Cranswick announces ‘sizzling’ £17.2m acquisition

HULL-based food manufacturer Cranswick has bought rival sausage firm Bowes of Norfolk for £17.2m.

The deal sees the East Yorkshire firm acquire one of Norfolk’s longest standing family owned businesses, which specialises in pig-rearing and pig meat processing.

The arable farming business will be retained by certain members of the Bowes family together with a portfolio of properties.

Cranswick is however to have the acquisition investigated by the Office of Fair Trading.

The competition authority is inviting comment on the proposed acquisition of Bowes’ meat processing division.

The OFT said it would assess whether the deal constituted a merger, and if so, would consider whether it would be “expected to result in a substantial lessening of competition.”

On completion – expected to be within 10 weeks – the pig-rearing business will be sold to a management buyout (MBO) team comprising certain members of the Bowes family and certain members of Bowes’ management.
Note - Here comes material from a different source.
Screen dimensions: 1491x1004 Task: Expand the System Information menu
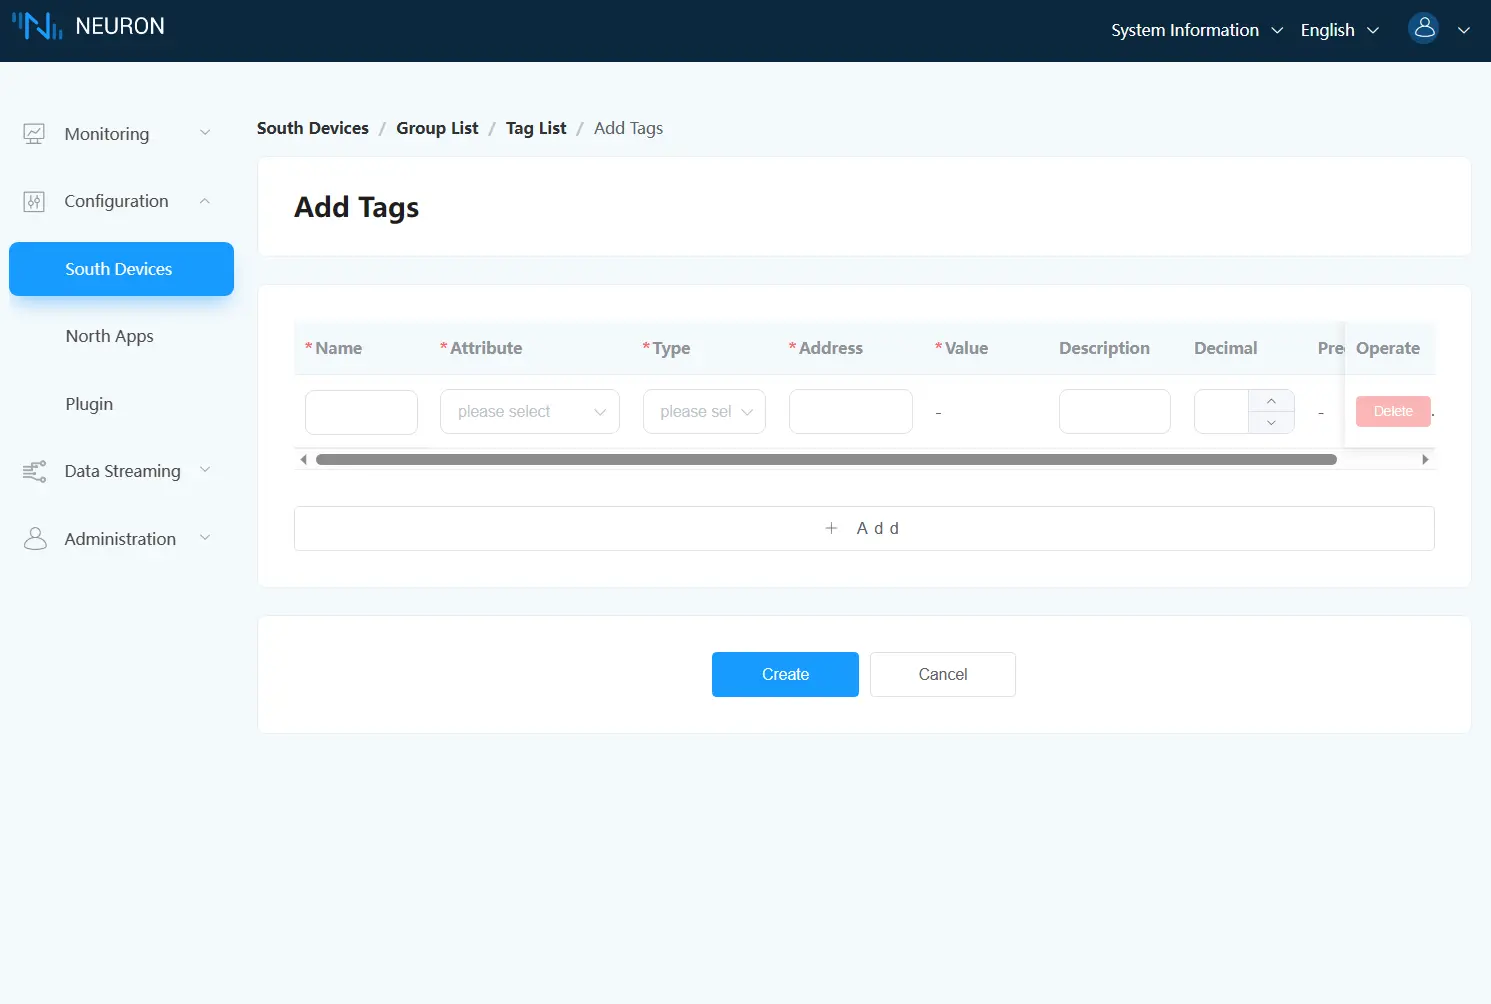pos(1196,30)
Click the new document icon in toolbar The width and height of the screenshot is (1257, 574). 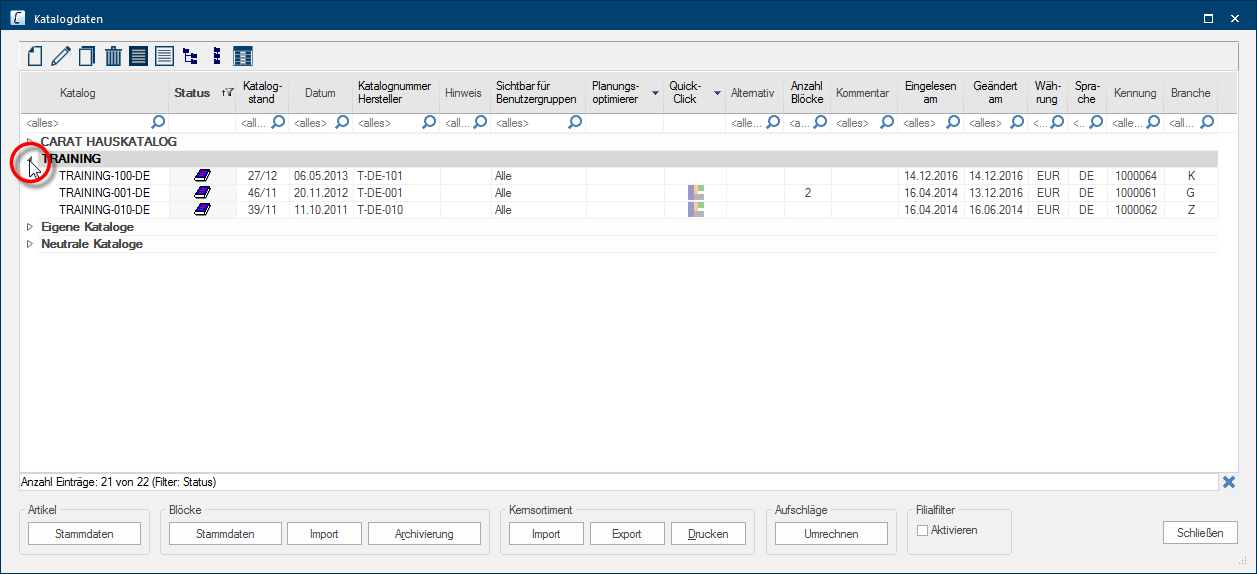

A pig supply agreement will be entered into by both parties on completion.

The net assets of Bowes on completion excluding the arable farming business and after disposal of the pig-rearing activities are expected to amount to £9.6m.

The adjusted profit before interest and tax attributable to the assets being acquired by Cranswick included in the audited accounts of Bowes for the year ended March 29, 2008 amounted to £2.1m on sales of £75.8m and the gross assets of the business at that date were £21.8m.

Cranswick said that Bowes was a significant operator in the pig-meat processing sector and that the acquisition re-inforced its Cranswick’s position in the sector.

“The business will continue as a separate operation within Cranswick with its own management team reporting directly to Adam Couch, the Cranswick main board director responsible for the Group’s fresh pork operations,” it said in a statement.

“We look forward to the 620 employees who work for the pork-processing operation of Bowes joining Cranswick and to working with the MBO team in respect of the supply of pigs to Bowes.”

Last week Cranswick announced that strong sales, new bank facilities and well invested plants have given it plenty of reasons to be cheerful.

It said that 2008 ended on a high with total sales in the fourth quarter 11% higher than the previous year.

Food sales rose by 11% helped by a healthy serving of pork products, which leapt by 23%.

Sales of continental products rose by 22% while bacon climbed by a respectable 15%.

Cranswick said that turnover in its pet division, which accounted for 7% of total company sales in the quarter, was up by 5%.

The company has invested heavily in expanding its pork and continental product lines with £10m being spent acquiring the freehold of the Dellco factory and a factory adjacent to the Lazenby’s site for future sausage manufacturing.

It said that full year results, which will be announced in May, were “likely to be ahead” of market expectations.